Я паркую машину, поворачиваюсь к ней и беру её руку.
– Я начал давно, Птичка, – говорю, и голос мой чуть дрожит. – Выкупил два коттеджа – один для нас, другой для Ромы. Тогда я не знал про Надюшку. Я просто знал, что ты вернёшься. Что мы начнём заново. И я сделал бы всё, чтобы у нас была жизнь, о которой ты мечтала.
Её глаза блестят, и я не знаю, от слёз или от света. Она сжимает мою руку, и я чувствую, как её тепло возвращает мне силы.
– Здесь безопасно, Вика, – продолжаю твёрдо. – Посёлок под моей охраной, я уверен в каждом человеке. У дома круглосуточно будут мои люди, внутри – акушерка, лучшая, с нужной базой знаний. Она уже ждёт. Никто не посмеет тронуть тебя.
Она кивает, но её взгляд всё ещё неспокоен, скользит по дому, саду, тёмным окнам соседних коттеджей, где почти никто не живёт.
– Это так… непривычно, – шепчет она. – Не как наш старый дом.
– И не должно быть, – отвечаю я. – Тот дом был прошлым. Это – наше будущее.

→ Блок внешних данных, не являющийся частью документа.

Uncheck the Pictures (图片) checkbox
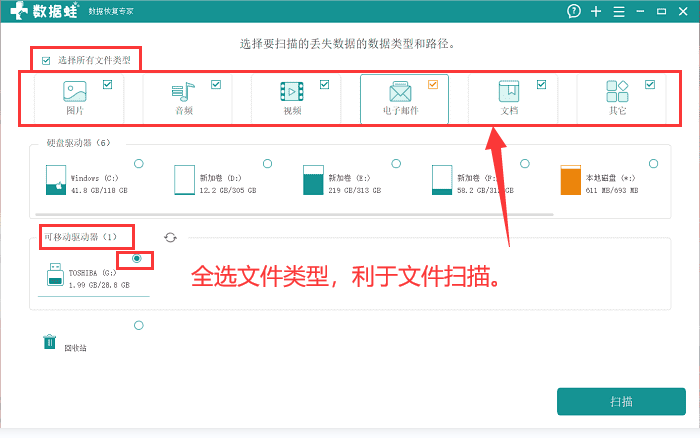Viewport: 700px width, 438px height. (108, 85)
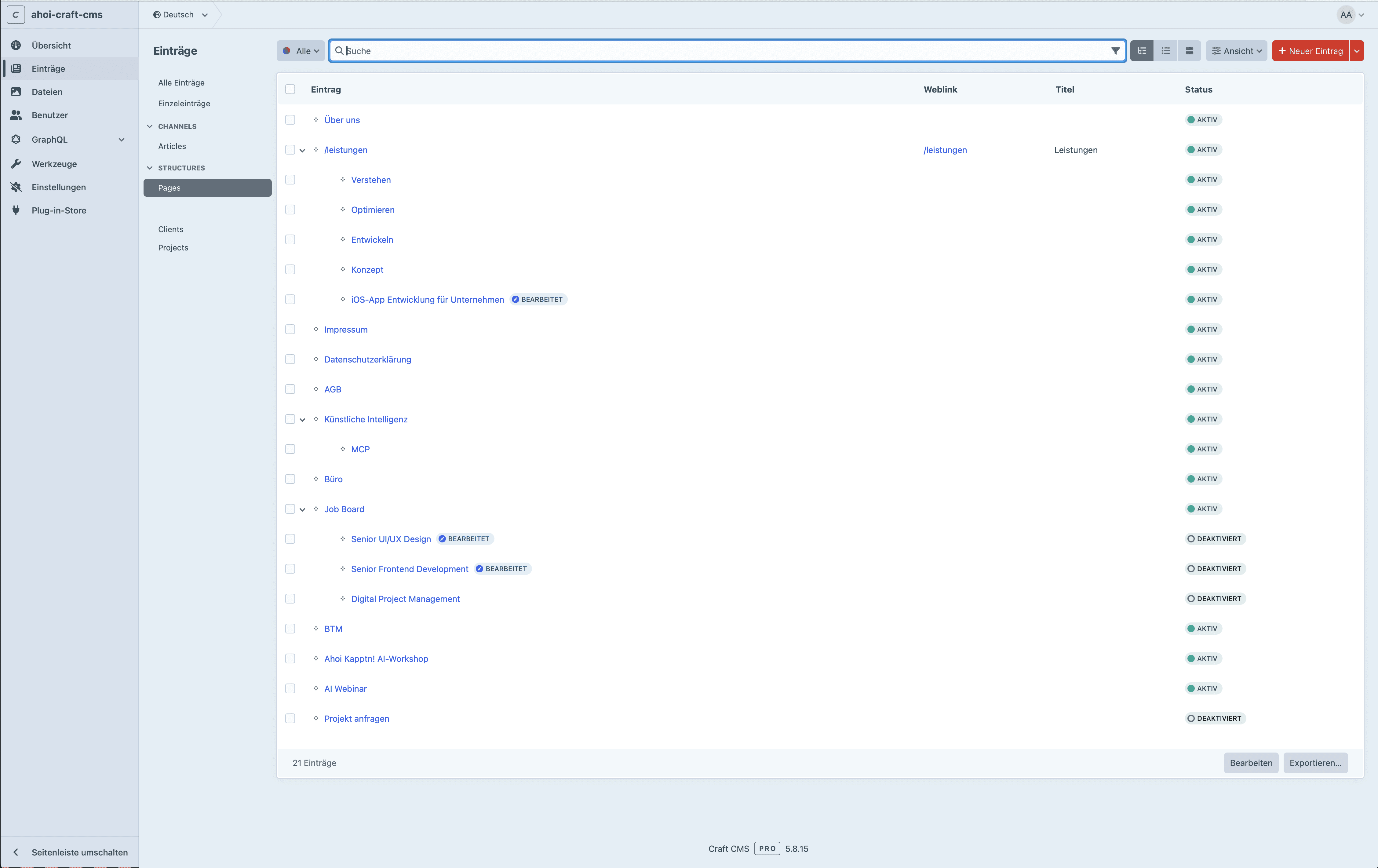Image resolution: width=1378 pixels, height=868 pixels.
Task: Click the move handle icon next to Impressum
Action: tap(316, 329)
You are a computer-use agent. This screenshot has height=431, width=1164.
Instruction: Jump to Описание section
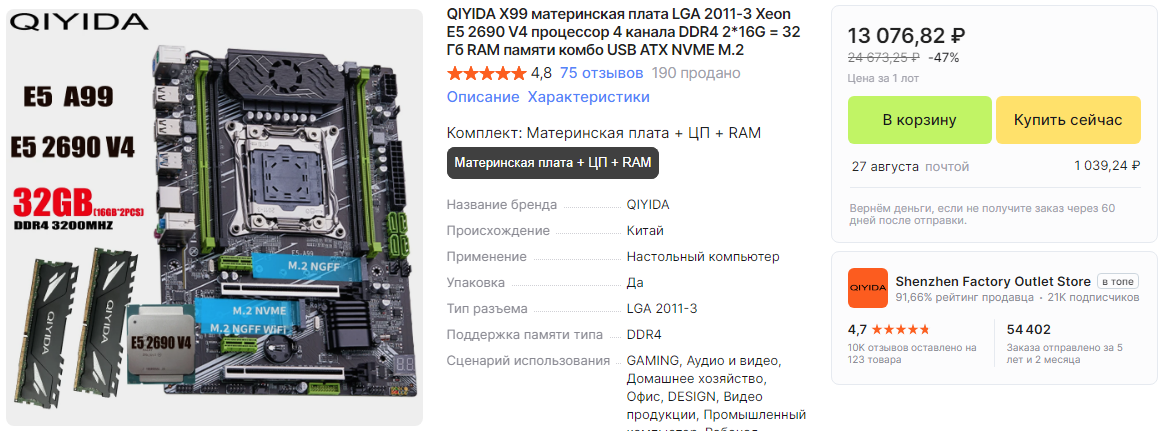(x=483, y=97)
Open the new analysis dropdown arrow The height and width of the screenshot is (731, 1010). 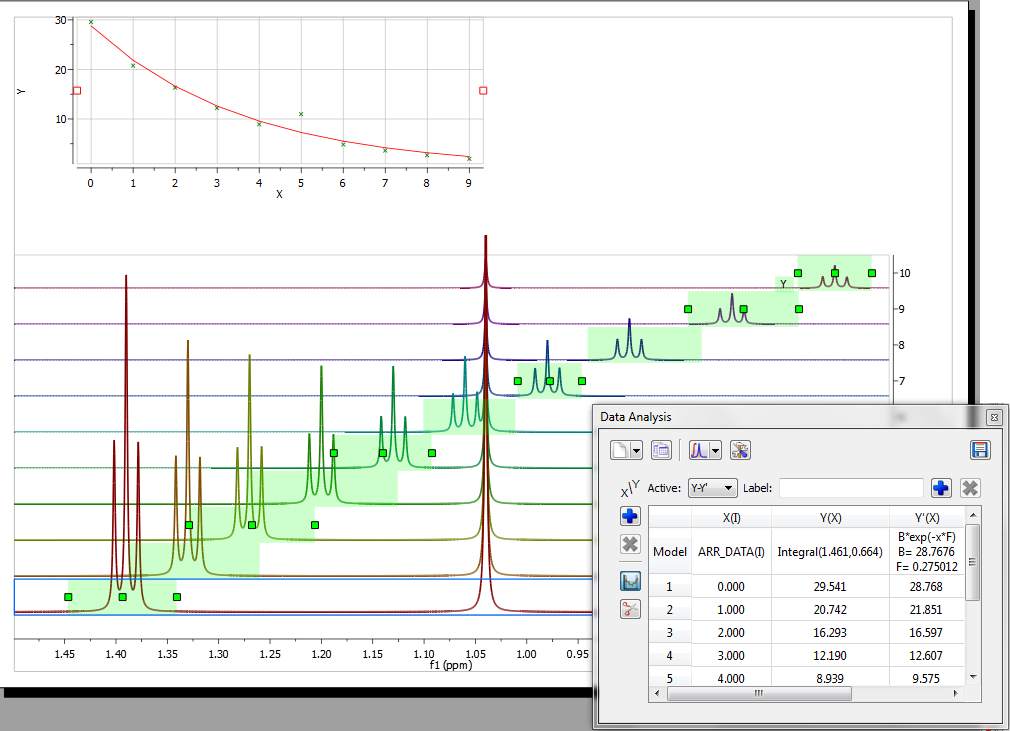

Я выхожу из машины, обхожу её и открываю Викину дверь. Осторожно поддерживаю её под локоть, помогая выйти, и укутываю пледом, чтобы она не замёрзла. Она идёт медленно, опираясь на меня, и я чувствую, как она доверяет мне, несмотря на страх. У входа нас встречает акушерка – Елена, женщина средних лет с добрыми глазами. Она уже подготовила всё – лекарства, медицинские приборы, уютный уголок в спальне. Вика слабо улыбается, но я вижу, как она пытается привыкнуть. Я знаю, ей нужно время. А я должен разобраться с теми, кто угрожает моей семье, в попытке достать меня.